[plt-scheme] Re: to define, or to let

From: Bill Richter (richter at math.northwestern.edu)
Date: Thu Apr 8 23:39:36 EDT 2004

    Anton van Straaten <anton at appsolutions.com> wrote:

   Most Scheme implementations ignore [R5RS], and implement letrec as
   though it were letrec*.  Letrec-as-letrec* allows its initializers
   to refer, at the time they are first evaluated, to variables bound
   earlier ("to the left") in the same letrec.  This inherently
   guarantees a left-to-right order of evaluation.  By contrast, R5RS
   letrec doesn't allow initializer evaluation to refer to variables
   bound in the same letrec, and also doesn't guarantee an evaluation
   order.

I get it: letrec* is like let*, which I use all the time, I rarely use
let, because as you say, let* is a "binding+sequencing construct."  So
I guess I'm with vast majority, and prefer letrec* to the R5RS letrec.
But R5RS letrec doesn't sound busted to me, and I think you agree.
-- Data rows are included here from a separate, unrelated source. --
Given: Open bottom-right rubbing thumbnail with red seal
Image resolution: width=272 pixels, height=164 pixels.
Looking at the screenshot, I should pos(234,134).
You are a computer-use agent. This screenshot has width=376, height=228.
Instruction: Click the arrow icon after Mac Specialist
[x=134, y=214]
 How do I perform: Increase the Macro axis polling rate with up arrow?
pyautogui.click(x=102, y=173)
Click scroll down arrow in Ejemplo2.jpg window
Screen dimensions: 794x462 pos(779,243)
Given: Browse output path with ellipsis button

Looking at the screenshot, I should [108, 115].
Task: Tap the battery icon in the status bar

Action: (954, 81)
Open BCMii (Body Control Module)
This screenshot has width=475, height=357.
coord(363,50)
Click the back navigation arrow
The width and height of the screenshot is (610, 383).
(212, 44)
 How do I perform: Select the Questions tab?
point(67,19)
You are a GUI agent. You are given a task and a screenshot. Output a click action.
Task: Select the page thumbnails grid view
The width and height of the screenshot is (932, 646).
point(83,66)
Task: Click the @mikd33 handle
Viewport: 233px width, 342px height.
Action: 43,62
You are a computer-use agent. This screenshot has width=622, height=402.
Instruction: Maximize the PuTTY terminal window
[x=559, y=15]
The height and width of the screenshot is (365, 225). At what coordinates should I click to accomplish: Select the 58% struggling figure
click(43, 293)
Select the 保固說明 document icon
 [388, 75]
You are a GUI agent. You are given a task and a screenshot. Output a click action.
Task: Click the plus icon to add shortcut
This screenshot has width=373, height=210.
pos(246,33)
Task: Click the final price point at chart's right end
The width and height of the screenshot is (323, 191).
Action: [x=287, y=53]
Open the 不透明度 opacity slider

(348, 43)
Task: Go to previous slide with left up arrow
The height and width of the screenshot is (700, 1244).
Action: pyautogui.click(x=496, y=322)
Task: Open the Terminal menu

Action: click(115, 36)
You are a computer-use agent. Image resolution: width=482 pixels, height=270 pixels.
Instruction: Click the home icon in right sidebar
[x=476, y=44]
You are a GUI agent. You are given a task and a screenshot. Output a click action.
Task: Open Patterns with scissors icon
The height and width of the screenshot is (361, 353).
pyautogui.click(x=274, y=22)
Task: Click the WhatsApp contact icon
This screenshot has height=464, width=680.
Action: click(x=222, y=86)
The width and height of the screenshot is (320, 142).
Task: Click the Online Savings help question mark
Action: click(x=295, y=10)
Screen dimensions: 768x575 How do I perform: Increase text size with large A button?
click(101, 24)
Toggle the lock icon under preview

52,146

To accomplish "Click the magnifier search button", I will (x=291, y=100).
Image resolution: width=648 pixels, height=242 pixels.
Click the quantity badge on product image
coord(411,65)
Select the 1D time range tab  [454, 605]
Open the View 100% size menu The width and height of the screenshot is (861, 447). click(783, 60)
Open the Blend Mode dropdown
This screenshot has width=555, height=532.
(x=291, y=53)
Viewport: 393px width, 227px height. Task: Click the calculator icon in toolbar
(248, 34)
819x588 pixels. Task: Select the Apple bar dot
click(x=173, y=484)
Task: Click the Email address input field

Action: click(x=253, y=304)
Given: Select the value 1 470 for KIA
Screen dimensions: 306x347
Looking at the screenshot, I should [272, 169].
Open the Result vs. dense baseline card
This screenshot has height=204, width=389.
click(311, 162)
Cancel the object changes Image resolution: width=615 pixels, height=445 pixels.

   An implementation of R5RS letrec is semantically safe, by Matthias'
   criterion, if it provides a fixed order of evaluation for the
   initializers.

That's what I'm missing, Anton.  Did I miss a long discussion?  I like
left-to-right eval, but why is a fixed order of evaluation safer?
Maybe it's safer to be forced to code so that order of evaluation
doesn't matter.  Taking this to the extreme, we get functional
programming, which everyone likes!  What's this semantic ambiguity:

   letrec [with guaranteed left-to-right evaluation order for its
   initializers] with does not suffer from the semantic ambiguity
   which Matthias is concerned with.